In reality, there are only a handful of well-established events for the entire student body. The first things that come to mind are Spring Arts, Flapjack Fest, Classy Ball, Relay for Life, and Greek philanthropy events (such as KD Bowl, DipSync, Casino Night, Alpha Phifa, to name a few). These programs are full of tradition and fun, but the majority of them have one problematic thing in common: in order to participate you must register as part of a team. If you’re not a member of a Greek organization or a large affinity group (a sports team, a popular club, or a performing group), it is difficult to be included in the major events that occur on this campus.
I have no problem with these events. I’ve attended and enjoyed all of them. However, I have to acknowledge that since joining a sorority I’ve always had a team to play on. And before I was a member of a Greek organization, I didn’t feel nearly as welcome or comfortable attending them. The large activities on this campus bring together established groups; they don’t focus on including individuals. If you’re not part of a well known affinity group, these events are not designed for you.

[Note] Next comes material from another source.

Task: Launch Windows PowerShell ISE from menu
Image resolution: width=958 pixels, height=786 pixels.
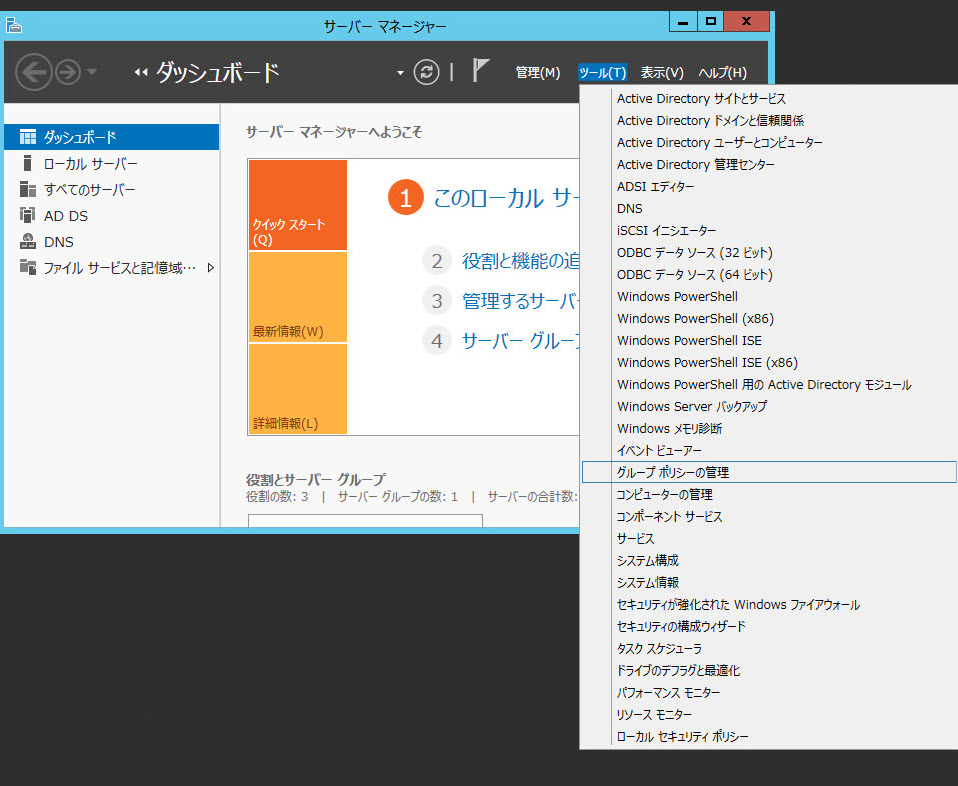Action: point(689,340)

Unfortunately, the way money is allocated for student activities continues to divide us. College Houses use their annual $14,000 budget to put on awesome events, but those are only open to members of their house. Additionally, while College Houses are invited to make teams for philanthropy events, few people feel connected enough to their college house to want to sign up with them.

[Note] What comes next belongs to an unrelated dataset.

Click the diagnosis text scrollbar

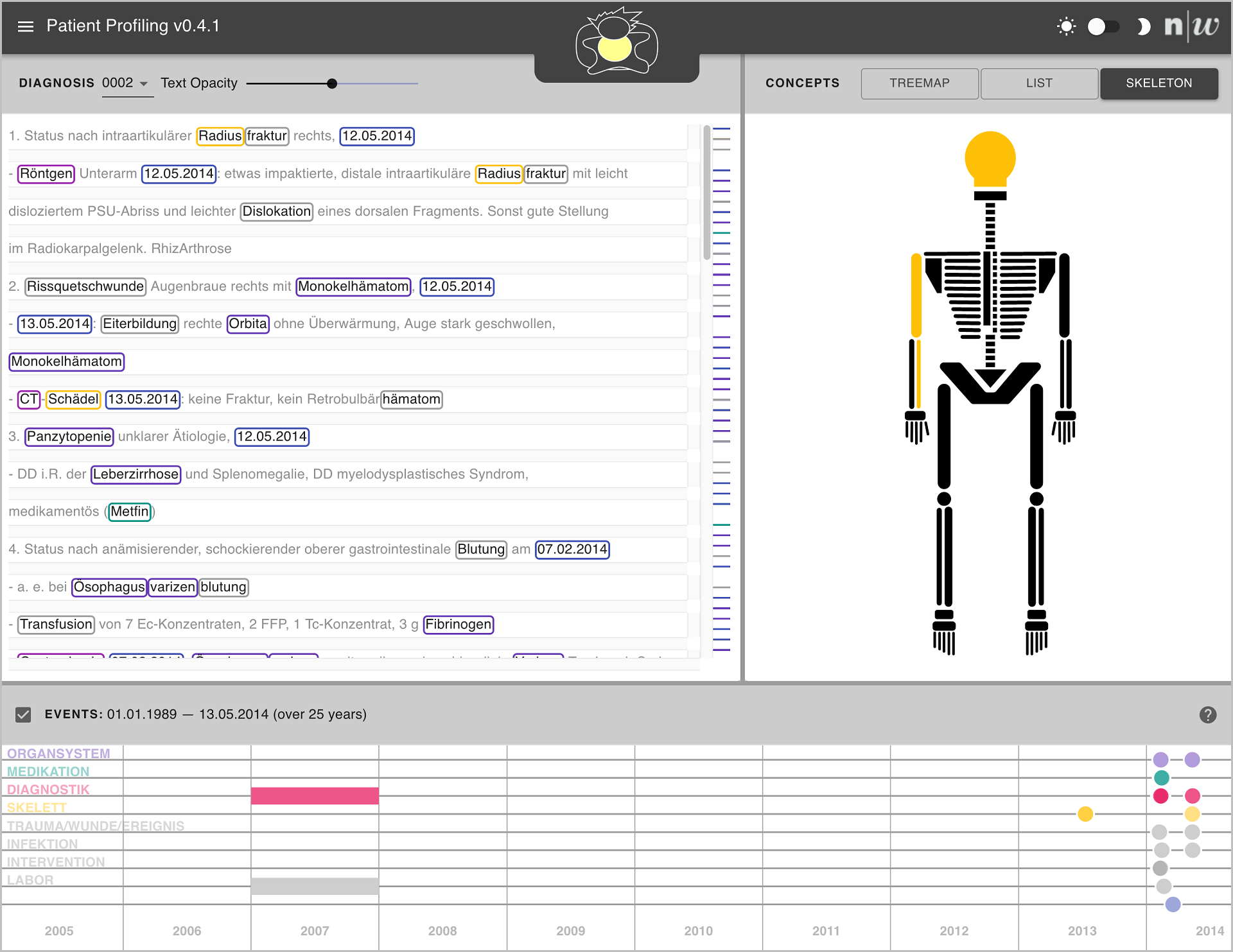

Club Council supported organizations have great ideas for events, but that body has to support over 100 clubs. Therefore, they can only provide minimal financial support in order to fairly distribute their resources. Class presidents attempt to program for the entire class year, but we operate with a measly budget of $1,000. The College Entertainment Committee funds and organizes Spring Arts and Fall Fest, but they don’t have the financial resources or manpower to do much more.
Put simply, we need to rethink and reevaluate the large programming on this campus. Change starts with recognizing this culture of division at F&M. If we are mindful of the way most events are currently organized, we can find ways to better include all of the student body. All students–both members of large organizations and those who are not–can brainstorm creative solutions to include more students in programming. Club leaders and event organizers can find ways to include individuals in established campus traditions. Administrators can look closely at the financial support different student groups receive and consider revising their policies. And finally (here’s my not-so-subtle plug), students can attend their class events. The class governments work tirelessly to create and execute events designed to include everyone.
I know class events aren’t the answer, and I know a solution to this problem isn’t straightforward or simple. Nevertheless, we need to acknowledge that there is room for improvement in our all campus events. F&M can and should be more than a collection of Greek organizations, sports teams, and clubs.